With that, let me turn to the blog piece I had linked to originally. The argument starts out with the usual:

The traditional way involves rote memorization and algorithms performed on paper. They require little to no understanding of why the algorithm works. It simply works.

This statement is so far off, it’s not even wrong. In fact, older textbooks do explain why the algorithms work as they do, and later, after students master the algorithm, alternatives to the standard algorithm are introduced. (See for example, this article.) In many cases, students discover these methods by themselves. And it isn’t as if teachers do not teach the understanding; most do. But as many teachers will tell you, many students do not glom on to the reasons, and instead rely on the procedure.  Understanding is a process that works in tandem with procedural fluency. Many students will understand in time.  And some will never fully understand. There are varying levels of understanding. But being able to solve problems using a procedure or algorithm does not necessarily make the student a “math zombie”.

She goes on:

We forget. All the time. Especially when we don’t understand why the algorithm works or if it has been a long time since we last used it. I can guarantee if I took a survey at Starbucks right now, and asked people how to perform long division, convert a mixed number to a fraction, recite the quadratic formula, factor a binomial, and complete the squaremost would fail. Not because math is too hard or people are bad at it, but because memorization and algorithms are not the best ways to retain information. We remember through contextunderstanding and application.

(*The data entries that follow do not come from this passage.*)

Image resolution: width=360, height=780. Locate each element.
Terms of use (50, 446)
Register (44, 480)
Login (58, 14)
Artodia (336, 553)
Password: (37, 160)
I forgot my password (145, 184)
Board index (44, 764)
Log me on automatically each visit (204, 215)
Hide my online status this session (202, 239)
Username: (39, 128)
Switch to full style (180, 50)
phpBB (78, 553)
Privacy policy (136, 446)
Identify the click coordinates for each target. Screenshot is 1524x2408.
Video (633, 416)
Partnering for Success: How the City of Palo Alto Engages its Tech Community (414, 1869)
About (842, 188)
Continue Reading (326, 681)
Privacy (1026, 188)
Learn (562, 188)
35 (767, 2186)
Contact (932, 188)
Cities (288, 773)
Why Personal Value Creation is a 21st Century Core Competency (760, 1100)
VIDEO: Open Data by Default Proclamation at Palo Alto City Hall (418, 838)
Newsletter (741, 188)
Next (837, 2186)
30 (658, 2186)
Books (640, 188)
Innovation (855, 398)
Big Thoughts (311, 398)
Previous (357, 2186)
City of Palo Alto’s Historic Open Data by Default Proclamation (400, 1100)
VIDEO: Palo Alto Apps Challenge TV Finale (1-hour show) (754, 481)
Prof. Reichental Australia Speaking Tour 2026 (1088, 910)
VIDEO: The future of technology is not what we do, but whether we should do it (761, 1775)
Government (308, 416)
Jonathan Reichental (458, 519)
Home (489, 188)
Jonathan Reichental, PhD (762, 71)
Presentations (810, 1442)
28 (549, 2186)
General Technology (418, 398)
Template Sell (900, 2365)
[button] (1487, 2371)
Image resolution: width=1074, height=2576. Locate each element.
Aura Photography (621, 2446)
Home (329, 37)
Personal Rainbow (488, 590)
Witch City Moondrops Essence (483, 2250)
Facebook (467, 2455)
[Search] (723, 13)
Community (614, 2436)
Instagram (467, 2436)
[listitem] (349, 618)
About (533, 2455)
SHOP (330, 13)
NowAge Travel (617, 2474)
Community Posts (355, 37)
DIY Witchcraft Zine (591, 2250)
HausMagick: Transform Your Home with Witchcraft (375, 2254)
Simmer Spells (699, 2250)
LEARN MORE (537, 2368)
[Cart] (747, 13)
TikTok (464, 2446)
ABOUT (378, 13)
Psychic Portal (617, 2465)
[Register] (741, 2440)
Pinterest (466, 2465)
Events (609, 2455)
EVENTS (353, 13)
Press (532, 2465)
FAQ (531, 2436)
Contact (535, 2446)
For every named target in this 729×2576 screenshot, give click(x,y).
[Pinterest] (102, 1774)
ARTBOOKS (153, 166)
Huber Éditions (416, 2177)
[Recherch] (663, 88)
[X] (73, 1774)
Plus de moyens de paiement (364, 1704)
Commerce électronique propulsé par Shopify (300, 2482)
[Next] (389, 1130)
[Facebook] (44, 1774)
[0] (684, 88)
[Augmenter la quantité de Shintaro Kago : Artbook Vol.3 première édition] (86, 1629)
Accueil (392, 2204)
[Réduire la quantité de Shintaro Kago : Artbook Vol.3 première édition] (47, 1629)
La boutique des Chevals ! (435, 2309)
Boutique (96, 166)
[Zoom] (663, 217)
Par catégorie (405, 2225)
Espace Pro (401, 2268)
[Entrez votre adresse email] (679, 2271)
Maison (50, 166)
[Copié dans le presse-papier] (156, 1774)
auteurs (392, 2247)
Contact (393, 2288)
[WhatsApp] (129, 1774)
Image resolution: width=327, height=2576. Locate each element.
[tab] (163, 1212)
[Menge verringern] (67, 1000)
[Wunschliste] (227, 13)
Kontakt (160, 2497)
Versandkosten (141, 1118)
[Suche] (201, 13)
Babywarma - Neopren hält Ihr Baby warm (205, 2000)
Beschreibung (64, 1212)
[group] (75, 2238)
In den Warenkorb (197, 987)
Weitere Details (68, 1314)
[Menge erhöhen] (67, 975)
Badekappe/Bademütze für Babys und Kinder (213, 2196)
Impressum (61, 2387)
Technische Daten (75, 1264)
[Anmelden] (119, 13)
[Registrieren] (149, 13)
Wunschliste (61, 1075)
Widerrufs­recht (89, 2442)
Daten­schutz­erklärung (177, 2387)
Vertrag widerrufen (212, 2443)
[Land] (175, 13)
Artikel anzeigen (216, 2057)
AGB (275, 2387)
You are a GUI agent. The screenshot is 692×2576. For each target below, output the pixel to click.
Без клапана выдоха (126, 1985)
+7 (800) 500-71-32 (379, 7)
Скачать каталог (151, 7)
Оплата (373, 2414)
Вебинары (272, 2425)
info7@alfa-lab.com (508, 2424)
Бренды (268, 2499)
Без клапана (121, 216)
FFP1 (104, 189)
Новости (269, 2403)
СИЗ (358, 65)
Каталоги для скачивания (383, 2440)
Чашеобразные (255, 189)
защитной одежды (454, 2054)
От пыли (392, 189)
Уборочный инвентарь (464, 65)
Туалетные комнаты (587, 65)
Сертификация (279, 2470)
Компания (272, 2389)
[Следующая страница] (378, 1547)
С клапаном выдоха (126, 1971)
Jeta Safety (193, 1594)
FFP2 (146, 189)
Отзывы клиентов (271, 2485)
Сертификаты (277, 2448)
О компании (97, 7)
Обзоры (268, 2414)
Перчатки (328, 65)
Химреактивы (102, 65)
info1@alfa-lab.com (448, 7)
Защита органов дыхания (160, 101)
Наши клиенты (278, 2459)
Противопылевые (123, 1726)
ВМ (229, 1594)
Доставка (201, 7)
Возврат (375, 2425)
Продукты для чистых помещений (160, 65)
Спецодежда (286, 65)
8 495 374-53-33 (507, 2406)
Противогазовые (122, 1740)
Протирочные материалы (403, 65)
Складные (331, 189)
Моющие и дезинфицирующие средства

We also remember through continued application. For example, if I haven’t worked with percent calculations for a while, I have to brush up on it. Same with finding derivatives of certain functions. The survey of people at Starbucks might be different if the majority of customers were practicing engineers. That people forget how how to do something if they haven’t worked with it for years is not evidence that the traditional method of math teaching is ineffective. And like many authors of similar rants and polemics, she also does not provide evidence that her methods are superior to those that she feels do not work.

She then goes into a demonstration of how mental math provides a superior and quicker way of adding two three digit numbers than the standard algorithm and states:

Number sense allows us to have an arsenal of ways to problem solve, including but not limited to the traditional algorithm.

Quite true. And many of us got to that point by discovering these shortcuts ourselves after having been taught the standard algorithm, not to mention that the shortcuts she mentions (and gives a demonstration of) were also included in the old textbooks in the era of traditional math that she and others find so destructive.

She leaves us with:

The Common Core math standards are an attempt to expose your child to this flexible way of thinking. It may not be perfect, but it is in the right direction.”

Yes, and the standards can also be met quite effectively perhaps more so, using traditional methods. The “understanding uber alles” approach to math is likely to result more in “rote understanding” and an inability to solve many simple problems. Interestingly, students in the 80’s and 90’s entering algebra classes in high school knew how to do basic computations with fractions, decimals and percents, whereas now many teachers will attest that this is not the case.  Traditional math is the usual culprit, but such finger pointing fails to acknowledge that the reform methods have been around for almost three decades.

Oh right. It’s because reform math hasn’t been taught correctly. I keep forgetting that.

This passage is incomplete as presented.